The surgery is performed in patient’s “sitting” position (preferable position, to reduce venous bleeding) or “on the side” with rigid head fixation. The risk of venous air embolism is easily solved by anesthetic measures. Skull trepanation (usually resection) is performed in the lower part of the occipital bone with partial resection of C1 posterior arch. Dura mater is incised T- or Y-shaped, retracted with stitches. Goel A et al. [34] believe that even ventral FM meningiomas can be removed using this approach. With posterolateral access, there is a risk of vertebral artery damage at the condylotomy stage, or stricture formation due to excessive coagulation. Expanding the approach to the jugular tubercle is dangerous due to a high risk of lower cranial nerves damage [2,7,9,13,16,27,32,33,35,49].

It is believed that anterolateral (extreme-lateral) access (anterolateral approach or extreme-lateral approach) is indicated by the extradural extension of ventral and ventrolateral FM meningiomas. It was first described by Sen CN, Sekhar LN [39], modified by Salas E et al. [49] and Rhoton AL Jr [32]. It is fundamentally different from posterolateral suboccipital transcondylar approach by pathway. The patient head is laid with a turn of up to 60°. The skin incision is performed behind the mastoid process with the transition to the neck. The occipital bone, C1 posterior arch and lateral mass are allocated. The vertebral artery is mobilized up to the transverse process of C1, and then the transverse process is resected to the arterial canal. The venous bleeding is easily stopped by coagulation and the use of Surgical. The small branches of V3 segment are coagulated and intersected.

This ensures a safe resection of atlanto-occipital joint and the jugular tubercle. Often, the periosteum around the vertebral artery is calcified and requires careful manipulation. Retrosigmoid craniotomy is performed down to FM and the sigmoid sinus is exposed to the jugular vein bulb. If necessary, the VA transposition [47] is performed, especially with extradural meningioma expansion. C1 and C2 laminectomy is performed to the lower pole of the tumor. After this, the extradural component and the altered bone structures of FM anterior part can be removed. Tumor invasion in this case indicates the volume of bone resection to ensure maximum tumor resection. Then the dura mater is incised, and tumor resection begins [2,3,5,7,13,17,27,3s8,49].

The use of intraoperative neurophysiological monitoring of somatosensory evoked potentials, short latency auditory evoked potentials and electroneuromyography of lower cranial nerves by recording through the intubation tube (CN X) and with the needle in the sternocleidomastoid muscle (CN XI) and the tongue (CN XII), is considered appropriate [9,13]. Bassiouni H et al. [41], all surgical approaches are divided into two types-retrocondylar, when the articular processes are not resected, and transcondylar, when condyle resection of any volume is performed.
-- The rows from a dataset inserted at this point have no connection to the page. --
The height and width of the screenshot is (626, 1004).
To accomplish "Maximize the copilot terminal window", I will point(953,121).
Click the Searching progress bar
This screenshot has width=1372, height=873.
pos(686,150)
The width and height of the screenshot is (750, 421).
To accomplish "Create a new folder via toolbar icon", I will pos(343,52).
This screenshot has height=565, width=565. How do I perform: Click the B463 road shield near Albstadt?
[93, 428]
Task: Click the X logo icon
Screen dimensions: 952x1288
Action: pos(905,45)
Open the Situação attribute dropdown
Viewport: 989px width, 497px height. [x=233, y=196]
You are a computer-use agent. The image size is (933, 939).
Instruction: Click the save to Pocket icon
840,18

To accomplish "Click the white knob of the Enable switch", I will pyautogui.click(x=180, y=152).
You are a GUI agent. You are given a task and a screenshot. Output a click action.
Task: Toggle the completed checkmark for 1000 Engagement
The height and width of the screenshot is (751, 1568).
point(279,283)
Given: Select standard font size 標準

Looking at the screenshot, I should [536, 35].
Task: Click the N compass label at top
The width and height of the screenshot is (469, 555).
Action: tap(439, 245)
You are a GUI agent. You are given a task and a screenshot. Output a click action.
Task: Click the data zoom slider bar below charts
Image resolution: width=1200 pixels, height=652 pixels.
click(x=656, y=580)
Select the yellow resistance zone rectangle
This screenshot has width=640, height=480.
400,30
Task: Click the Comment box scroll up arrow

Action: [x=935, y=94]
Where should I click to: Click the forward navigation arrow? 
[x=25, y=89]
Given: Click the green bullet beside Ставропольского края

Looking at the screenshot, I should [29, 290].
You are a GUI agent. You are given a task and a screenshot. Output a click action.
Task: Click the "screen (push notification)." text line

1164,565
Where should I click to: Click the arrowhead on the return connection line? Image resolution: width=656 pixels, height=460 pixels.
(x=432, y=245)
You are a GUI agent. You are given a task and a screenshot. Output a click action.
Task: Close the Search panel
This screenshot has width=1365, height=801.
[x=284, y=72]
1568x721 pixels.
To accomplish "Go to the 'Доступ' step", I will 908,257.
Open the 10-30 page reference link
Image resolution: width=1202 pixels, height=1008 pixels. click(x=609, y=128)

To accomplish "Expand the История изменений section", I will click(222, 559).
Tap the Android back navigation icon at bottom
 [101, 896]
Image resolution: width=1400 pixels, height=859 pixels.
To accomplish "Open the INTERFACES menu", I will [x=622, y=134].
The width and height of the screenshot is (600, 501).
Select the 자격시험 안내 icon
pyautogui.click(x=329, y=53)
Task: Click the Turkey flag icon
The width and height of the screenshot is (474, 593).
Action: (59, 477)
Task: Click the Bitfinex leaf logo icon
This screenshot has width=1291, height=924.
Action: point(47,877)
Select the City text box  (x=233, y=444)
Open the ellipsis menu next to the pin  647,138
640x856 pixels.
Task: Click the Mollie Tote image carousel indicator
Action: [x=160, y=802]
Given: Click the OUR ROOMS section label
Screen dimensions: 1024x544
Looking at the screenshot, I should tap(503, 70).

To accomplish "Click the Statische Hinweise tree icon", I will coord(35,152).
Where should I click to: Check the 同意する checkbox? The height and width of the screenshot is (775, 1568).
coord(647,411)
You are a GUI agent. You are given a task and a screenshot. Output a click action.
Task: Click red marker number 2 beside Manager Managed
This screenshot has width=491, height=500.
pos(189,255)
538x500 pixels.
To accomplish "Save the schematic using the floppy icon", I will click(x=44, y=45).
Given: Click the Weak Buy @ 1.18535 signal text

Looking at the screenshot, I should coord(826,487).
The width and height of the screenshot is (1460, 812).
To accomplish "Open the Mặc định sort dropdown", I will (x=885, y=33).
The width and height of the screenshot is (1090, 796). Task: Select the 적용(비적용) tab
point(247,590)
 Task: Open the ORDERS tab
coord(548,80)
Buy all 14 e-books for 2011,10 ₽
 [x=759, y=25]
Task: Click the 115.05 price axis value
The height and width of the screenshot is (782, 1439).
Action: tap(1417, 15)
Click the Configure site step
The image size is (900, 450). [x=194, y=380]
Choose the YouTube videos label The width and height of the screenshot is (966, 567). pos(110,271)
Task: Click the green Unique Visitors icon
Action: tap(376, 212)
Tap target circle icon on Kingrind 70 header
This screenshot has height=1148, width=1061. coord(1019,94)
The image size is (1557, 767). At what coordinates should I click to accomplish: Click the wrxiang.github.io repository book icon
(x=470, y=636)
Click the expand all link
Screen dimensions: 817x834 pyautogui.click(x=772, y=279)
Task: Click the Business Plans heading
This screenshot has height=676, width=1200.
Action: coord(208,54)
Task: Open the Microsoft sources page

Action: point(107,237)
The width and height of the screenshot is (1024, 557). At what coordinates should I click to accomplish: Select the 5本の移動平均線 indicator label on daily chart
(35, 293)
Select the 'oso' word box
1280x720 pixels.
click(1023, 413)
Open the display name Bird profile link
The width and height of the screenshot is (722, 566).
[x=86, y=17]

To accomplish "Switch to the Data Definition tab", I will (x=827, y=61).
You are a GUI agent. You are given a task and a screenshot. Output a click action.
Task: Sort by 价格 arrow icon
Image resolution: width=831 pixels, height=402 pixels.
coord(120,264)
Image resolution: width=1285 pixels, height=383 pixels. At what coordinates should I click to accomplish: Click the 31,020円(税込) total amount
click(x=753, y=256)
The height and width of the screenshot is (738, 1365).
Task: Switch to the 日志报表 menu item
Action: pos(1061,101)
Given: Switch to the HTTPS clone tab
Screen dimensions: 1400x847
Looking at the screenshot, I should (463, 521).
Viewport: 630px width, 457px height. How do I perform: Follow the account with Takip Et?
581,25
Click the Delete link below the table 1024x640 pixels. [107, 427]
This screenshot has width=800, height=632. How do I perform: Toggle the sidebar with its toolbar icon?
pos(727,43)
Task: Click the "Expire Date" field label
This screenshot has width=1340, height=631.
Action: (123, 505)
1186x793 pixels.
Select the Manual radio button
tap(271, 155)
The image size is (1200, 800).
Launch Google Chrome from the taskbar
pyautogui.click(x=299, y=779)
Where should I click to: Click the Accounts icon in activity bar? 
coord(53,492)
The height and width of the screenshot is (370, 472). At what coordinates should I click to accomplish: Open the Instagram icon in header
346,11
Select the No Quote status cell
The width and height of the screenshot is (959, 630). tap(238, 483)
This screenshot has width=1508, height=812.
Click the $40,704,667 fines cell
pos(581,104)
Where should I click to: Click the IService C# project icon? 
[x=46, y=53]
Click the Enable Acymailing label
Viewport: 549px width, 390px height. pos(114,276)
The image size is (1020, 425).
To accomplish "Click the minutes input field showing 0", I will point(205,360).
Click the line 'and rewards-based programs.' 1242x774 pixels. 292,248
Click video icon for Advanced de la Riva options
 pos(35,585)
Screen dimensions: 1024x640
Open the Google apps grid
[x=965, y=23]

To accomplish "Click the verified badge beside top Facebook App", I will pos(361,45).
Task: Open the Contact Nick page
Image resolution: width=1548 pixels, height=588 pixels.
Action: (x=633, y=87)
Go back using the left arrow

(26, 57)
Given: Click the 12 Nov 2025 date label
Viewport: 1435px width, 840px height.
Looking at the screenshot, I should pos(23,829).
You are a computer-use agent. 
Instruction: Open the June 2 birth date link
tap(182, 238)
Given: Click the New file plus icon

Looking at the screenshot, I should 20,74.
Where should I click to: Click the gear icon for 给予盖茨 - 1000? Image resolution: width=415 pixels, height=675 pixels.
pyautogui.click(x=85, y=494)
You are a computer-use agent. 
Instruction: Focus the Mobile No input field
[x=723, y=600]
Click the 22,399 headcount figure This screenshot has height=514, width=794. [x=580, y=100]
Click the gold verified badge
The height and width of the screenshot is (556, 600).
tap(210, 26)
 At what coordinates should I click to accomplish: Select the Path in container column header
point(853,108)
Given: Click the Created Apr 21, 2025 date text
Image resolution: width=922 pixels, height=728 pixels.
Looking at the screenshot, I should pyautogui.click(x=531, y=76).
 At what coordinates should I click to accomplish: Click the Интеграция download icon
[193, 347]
In recent years, advantages and disadvantages of these methods have been critically evaluated, and many specialists have begun to use less laborintensive posterior suboccipital access to remove ventrolateral and even ventral FM meningiomas [34].

The level of transitory postoperative complications ranges from 39.3%, permanent - from 7.1%. Usually these are lower cranial nerves dysfunctions and ischemic problems are associated with the vertebral artery. The surgical medulla oblongata trauma of neuraxis is rare. The sublingual nerve and jugular vein are most often traumatized during occipital condyle resection [3,36,39,40]. Conclusion. Suboccipital lateralized approach with laminectomy to the lower tumor pole is enough to provide adequate microsurgical FM meningiomas removal without atlanto-occipital junction resection. Matrix approach should be performed after partial tumor resection without brain stem traction. The use of intraoperative neuromonitoring provides stem functions control at all stages of tumor removal and spinal artery mobilization.

Conflict of Interest

All listed authors concur with the submission of the manuscript; all authors have approved the final version. The authors have no financial or personal conflicts of interest.